Tips for keeping kids safe in South Florida as outdoor fun takes center stage.
Published: June 12, 2020
By: Jennifer Jhon
Summer in South Florida means long days of freedom for students without any school assignments to keep them sitting at their computers. And as pools and parks reopen across South Florida, the chance for fun in the sun lures many outdoors.
But parents need to recognize the hazards particular to summer and take steps to keep their kids safe.
With so much water in South Florida in backyard and community swimming pools, canals, lakes and beaches, water safety is paramount.
“Drowning prevention is one of our top initiatives,” said Tongelia Milton, the executive director of communications for the YMCA of South Florida. “We do a lot of work around that.”
According to the YMCA’s Water Safety Month website, Florida leads the nation with the most child drownings of all ages under 18 by more than double the next closest state. About 80 percent of those drownings involved children under the age of 5 who were out of sight or missing for less than five minutes.
The www.Floridahealth.gov website states that annually in Florida, enough children to fill three to four preschool classrooms drown before their fifth birthday.
The problem has only gotten worse with the shutdown that closed schools and forced many parents to work from home.
“So far in 2020 [as of May 15], there have been 22 fatal drownings, all under age 6, in the state,” Milton said.
In that time, there were 8 drownings and near-drownings in Miami-Dade and Broward counties, she said. “In any given year, we will have anywhere from 8 to 15. Given that there were that many in the first five months of the year, that’s significant.”
May was National Water Safety Month, and the YMCA used that month to highlight the Water Watcher program.
The program promotes constant, active adult supervision to prevent drownings. “There needs to be a designated person, especially when there are gatherings,” Milton said. “If everyone is watching the kids, no one is watching the kids.”
Especially in larger groups, she said, “make sure there is a designated person responsible for watching the kids, and they’re not distracted on their cell phone.” Above all, the Water Watcher needs to be diligent about paying attention to the kids and what’s happening with them.
Adult supervision is only one of three layers of drowning prevention, Milton said. The second is making sure you have proper barriers in place around pools, and alarms on windows and doors in homes. “A lot of times, you turn your back, and you don’t know where [the kids] are. They’ve gone out a door or something like that.”
The third layer is swim lessons, Milton said, “making sure your kids know how to swim, or at least know how to turn over and float until they can get to the side of a pool or someone can get to them.”
Parents can learn more about water safety and the YMCA’s free swim lessons for children at ymcasouthflorida.org/water-safety-month/.

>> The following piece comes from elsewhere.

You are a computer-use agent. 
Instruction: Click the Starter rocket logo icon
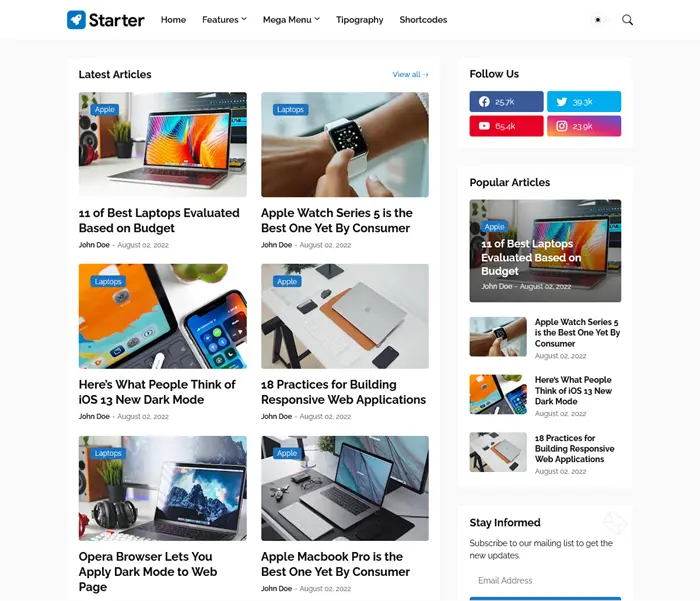point(76,20)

With Florida’s daily dose of sunshine, bicycling is another popular pastime. And those bike helmets you see cyclists wearing aren’t just for looks — Florida law requires that all cyclists age 16 or younger wear a bike helmet while riding. The helmet must be properly fitted, must meet the federal safety standard for bicycle helmets, and must be fastened securely on the rider’s head.

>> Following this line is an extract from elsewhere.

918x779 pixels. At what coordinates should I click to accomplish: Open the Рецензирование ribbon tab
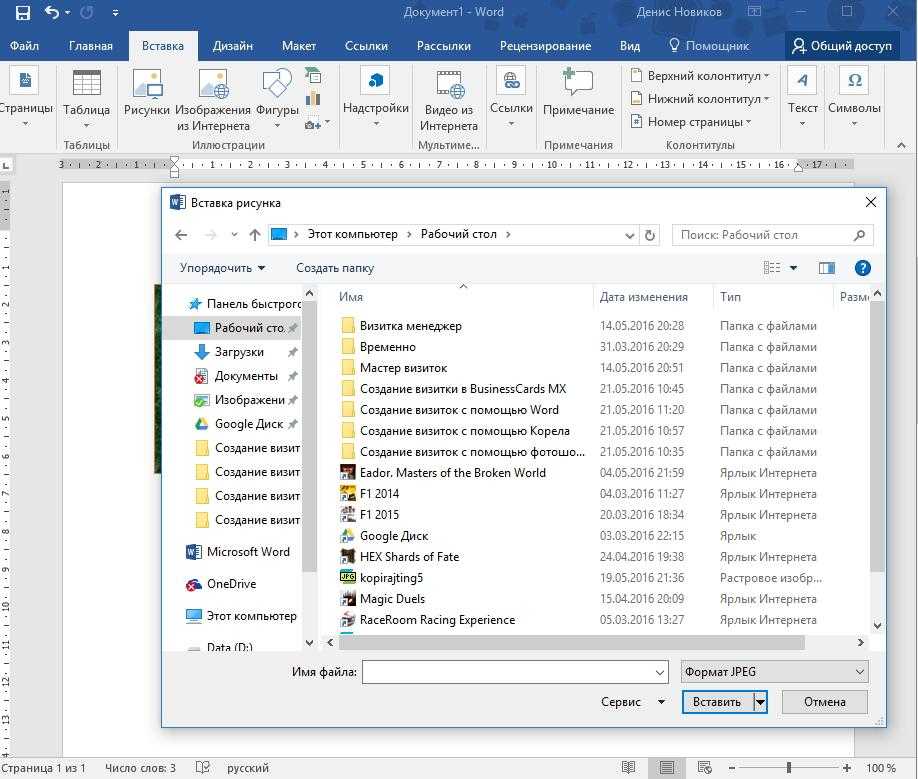tap(544, 46)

Danielle Quinones, a Broward Sheriff’s deputy with the crime prevention unit for the city of Weston, stressed the importance of wearing a properly fitted helmet for protection. “I know I see all the time the kids without the helmets.”

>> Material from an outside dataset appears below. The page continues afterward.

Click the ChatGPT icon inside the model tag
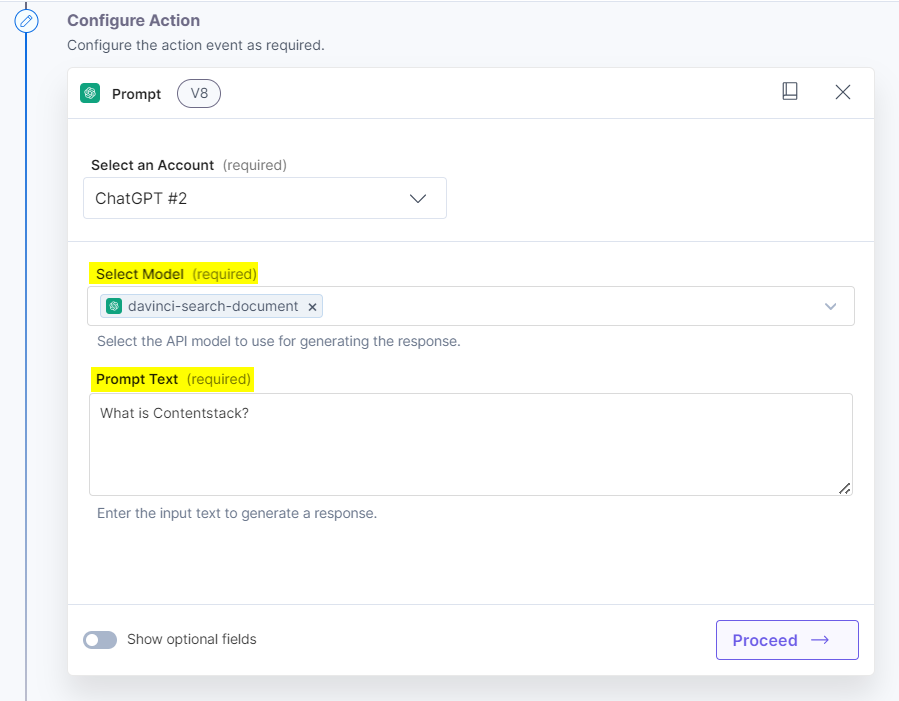 click(x=114, y=306)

She said she also sees parents riding far behind their children, which puts the kids at risk when they get to intersections in front of their parents. “When they go riding, make sure they have a clear view of their child in front of them,” she said.
Parents should also coach their children always to stop at the crosswalk. “Make sure it is clear before entering or making turns,” Quinones said.
Cyclists should follow the same rules as vehicles, she said. “Technically, they have to stop at a red light before making their turn.”
Also like vehicle drivers, bicyclists both young and old need to keep their attention on the road, “not on their cell phones,” Quinones said.
She encouraged families to stick to the sidewalk, however, and not ride in car lanes.
Although the sun sets later in the summer, families still sometimes ride their bikes in the evenings, which involves taking special care.
“If you’re riding at night in the dark, you have to have a light. You need to have bicycle lights front and rear,” she said. Cyclists riding at night should also wear reflective clothing, she cautioned.
Lights on the wheel spokes, as well as other types of decorations, are fine if it doesn’t impact the bicycle.
More important than bike bling, however, is bike safety, and the helmets are an important part of that. “That’s a big thing, the proper-fitting helmet,” Quinones said.
Besides summer’s usual concerns, such as sunburn and heat stroke, the pandemic presents another issue: How to have fun while social distancing.
Milton encouraged parents to look at modifying activities so their kids can participate safely.
Instead of playing basketball games where they would have contact, for instance, kids can challenge each other to drills they do with their own balls.
If families are considering summer camps, Milton said, “parents should consider looking at the ratios that whatever location they choose has for the kids. They should be looking at what their processes and procedures are for activities.”
At the YMCA, “they’ll still be doing activities and having fun, but there will be no contact with other kids. … The YMCA will also have temperature checks at drop-off and practice social distancing.”